Revision as of 10:39, 13 December 2023

This article is a stub. It needs to be expanded.

Pure metals and (checkerboard pattern mechanosynthesized) metal alloys
may often not be suitable for gemstone metamaterial technology.

That is due to:

  • surface diffusion at room temperature and
  • limits on passivatability => metallic welding on contact
  • strong tendency to oxidation (not relevant if well encapsulated - most of advanced nanomachinery will be well encapsulated and in PPV)

Diffusion

Actually it depends:

With no grain boundaries and no internal vacancies or interstitial defects
many metals will likely feature no internal diffusion at room temperature.

If surfaces are completely flat all the way to full crystallographic plane turns
with no crystallographic steps on the planes, then there usually won't be any diffusion on the surfaces too.

Accumulated defects from radiation may start to diffuse around though.
Also mechanical overload may lead to introduction of defects that start to diffuse
instead of staying pinned down or causing a "clean" break right away, like in the case of the more covalently bonded typical gemstones.
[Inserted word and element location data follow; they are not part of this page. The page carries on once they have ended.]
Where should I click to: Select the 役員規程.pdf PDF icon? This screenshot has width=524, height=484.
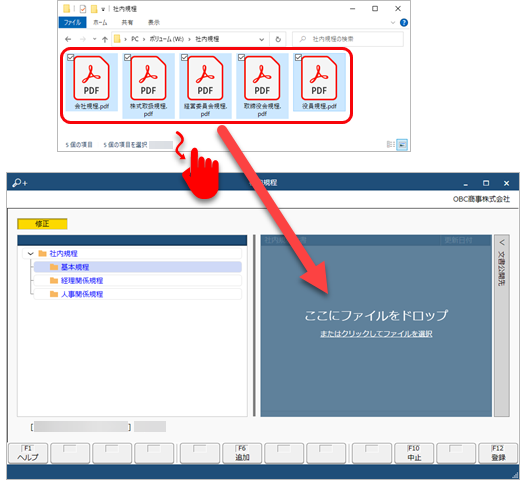(x=319, y=78)
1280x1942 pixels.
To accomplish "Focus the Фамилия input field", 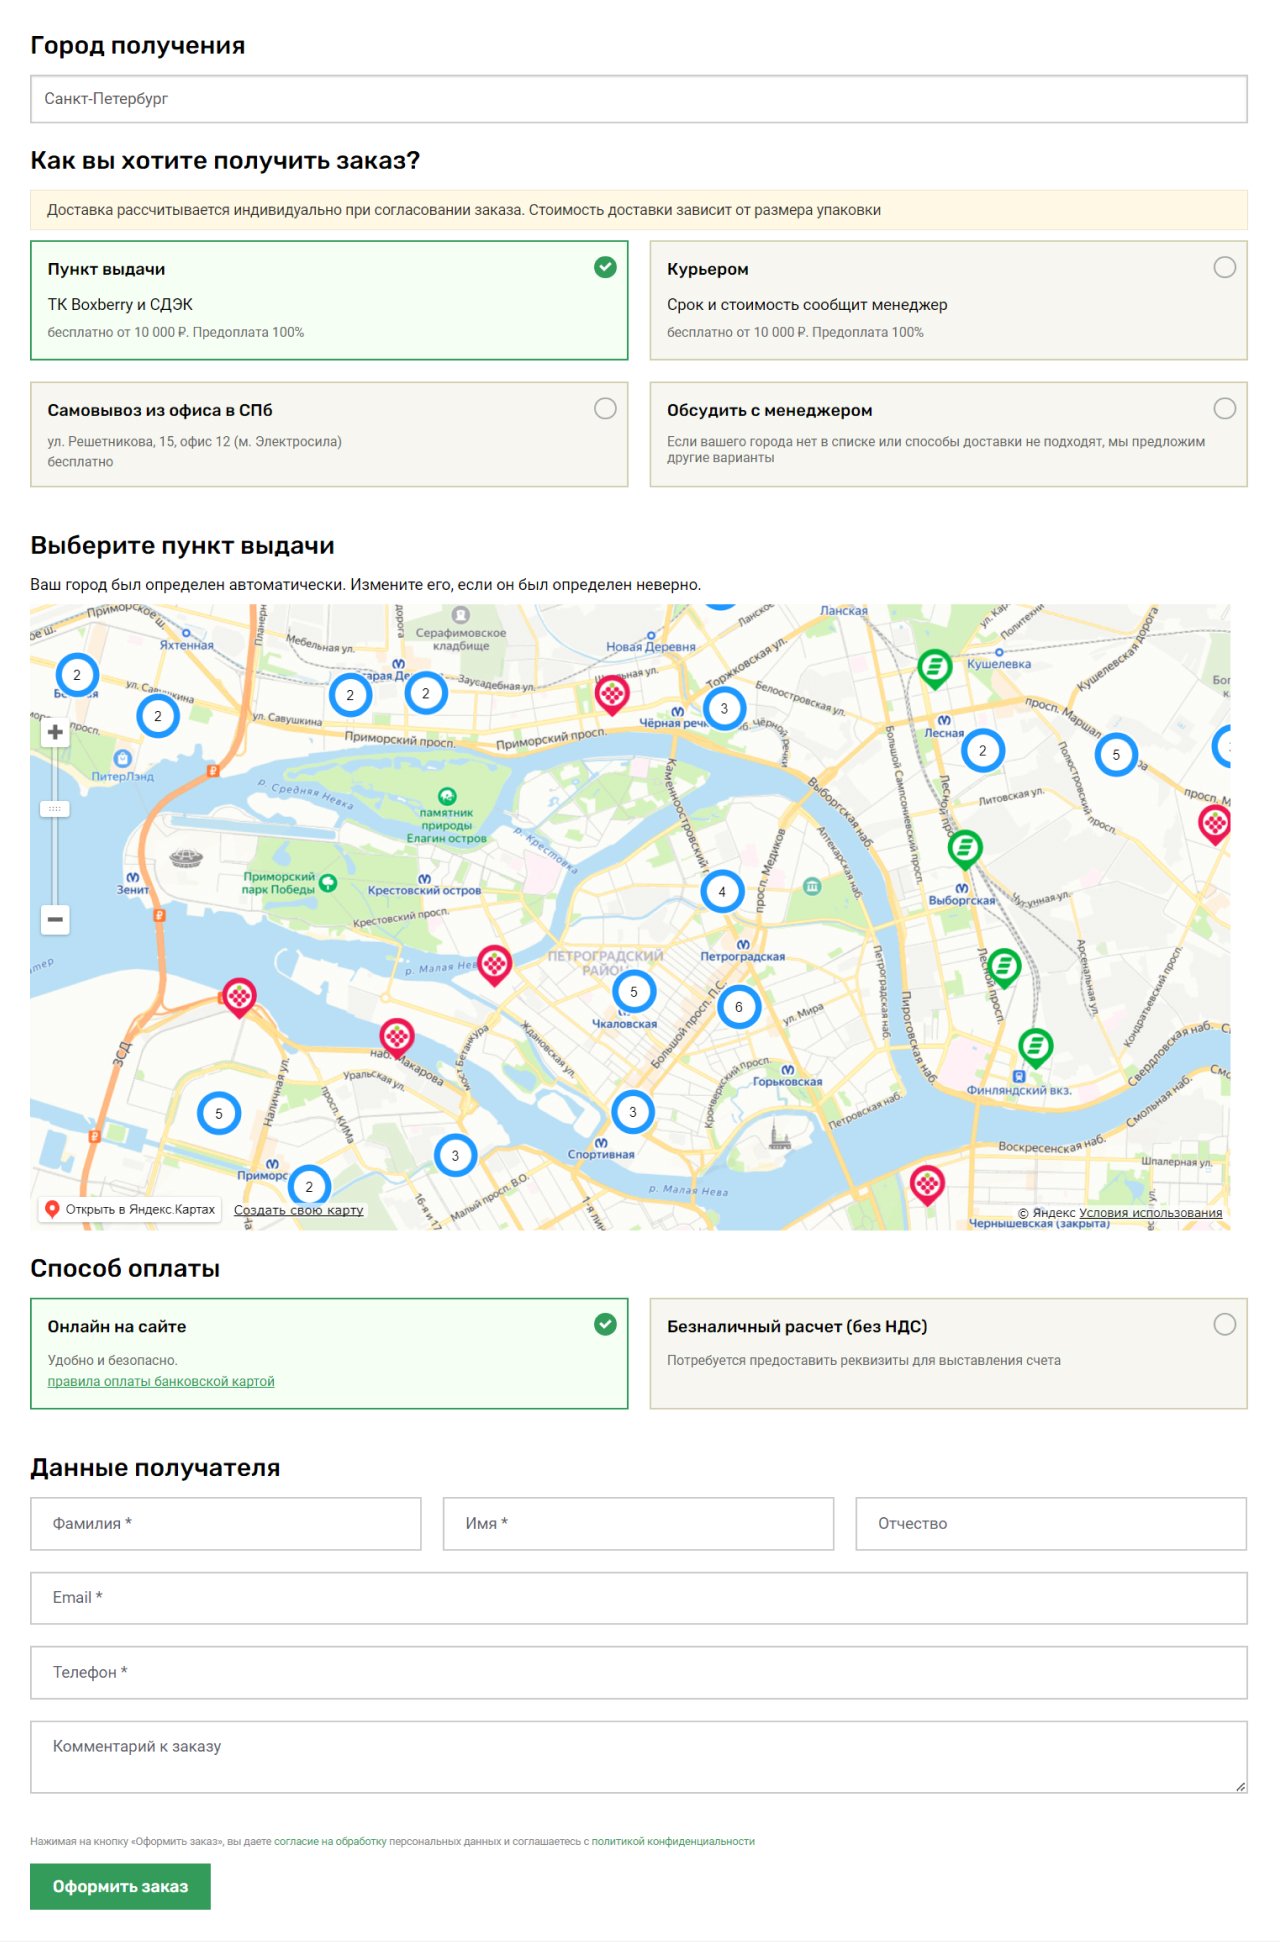I will click(225, 1523).
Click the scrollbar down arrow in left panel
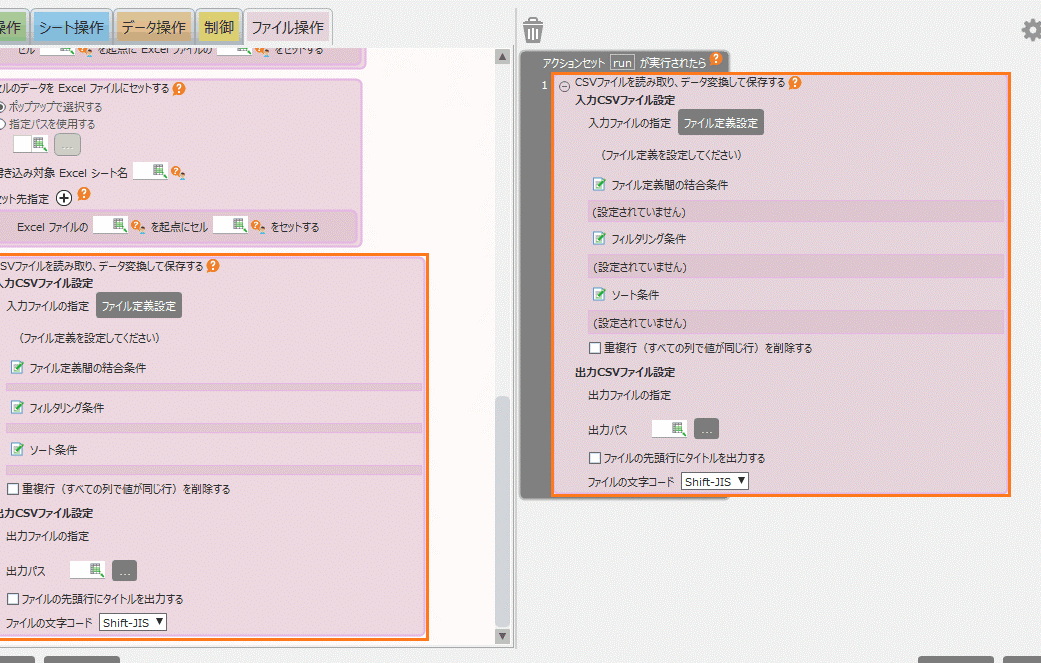The width and height of the screenshot is (1041, 663). [x=503, y=636]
Some metals have quite covalent character:

  • Tungsten (it's very rare though so not very interestig as a structural material)
  • Tin in its covalent "grey tin" phase where it crystallizes into a sparsely filled high volume crystal structure like silicon and diamond (elements of the same group)
    Mechanical properties of solid (mechanosyntesized) grey tin are as of yet unknown.
    We only know it as a powder originating from an usually undesired phase transition.
  • Copper needs only to be put into a 2:1 ratio with oxygen (Cu2O) and it already becomes a transparent nonmetallic gemstone called cuprite. Quite odd.
    It seems it's nobleness (few available hull electrons to give away to form bonds) puts it near to nonmetallicness.
    It's not mechanically brittle on it's own though (like tungsten and alpha tin).
    Quite the opposite actually.

Oxidation

If used as nanoscale functional elements pure metals or alloys must be kept in PPV.
Otherwise by contact with oxygen they would be very quickly destroyed by formation of an
macroscale oxide layer (possibly porous) that would grow thicker than the part itself.
Thereby blowing it up in volume distorting maybe cracking it and whatnot.
See: macroscale surface passivation An exception to this is gold which is nonreactive enough to mostly ignore exposure to gaseous oxygen.
But it is to scarce soft and heavy for larger scale structural applications.